Legislative body of the Kingdom of Italy from 1861 until 1939

The Chamber of Deputies of the Kingdom of Italy (Camera dei deputati del Regno d'Italia) was the main legislative body of the Kingdom of Italy descended from the lower house of the Kingdom of Sardinia, but supplemented with deputies from territories captured during the Second Italian War of Independence and the Expedition of the Thousand. Along with the Senate of the Kingdom of Italy, it formed the Parliament of the Kingdom of Italy from 1861 until 1939.

==History==
Its electors were initially selected by wealth and then by literacy, before the introduction of universal suffrage for all men over 21 in 1919. It was elected using a system that was based on both majorities and proportionality.

It was based in the Palazzo Carignano in Turin (1861–1865), the Palazzo Vecchio in Florence (1865–1871), and finally the Palazzo Montecitorio (1871–1939).
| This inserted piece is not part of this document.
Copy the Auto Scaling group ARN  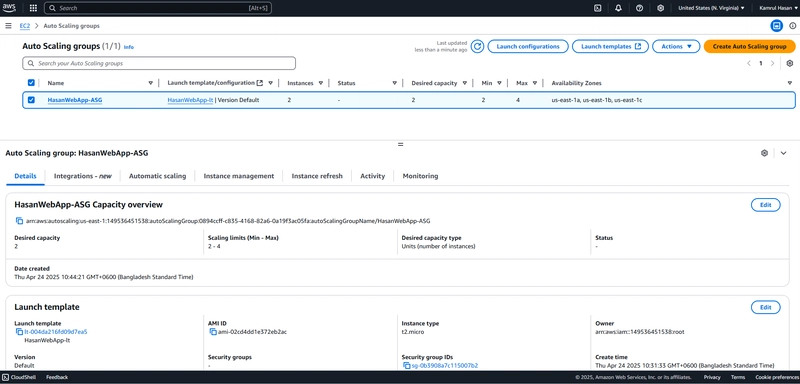click(x=19, y=221)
It was formed at the same time as the Kingdom of Italy in 1861, though its first sitting is known as the 8th Legislature of the Kingdom of Italy, since the 1st to 7th Legislatures are those of the Kingdom of Sardinia.

Its last sitting was the 29th Legislature of the Kingdom of Italy, which ended in 1939 when the Chamber voted to dissolve itself and replace itself with the Chamber of Fasces and Corporations.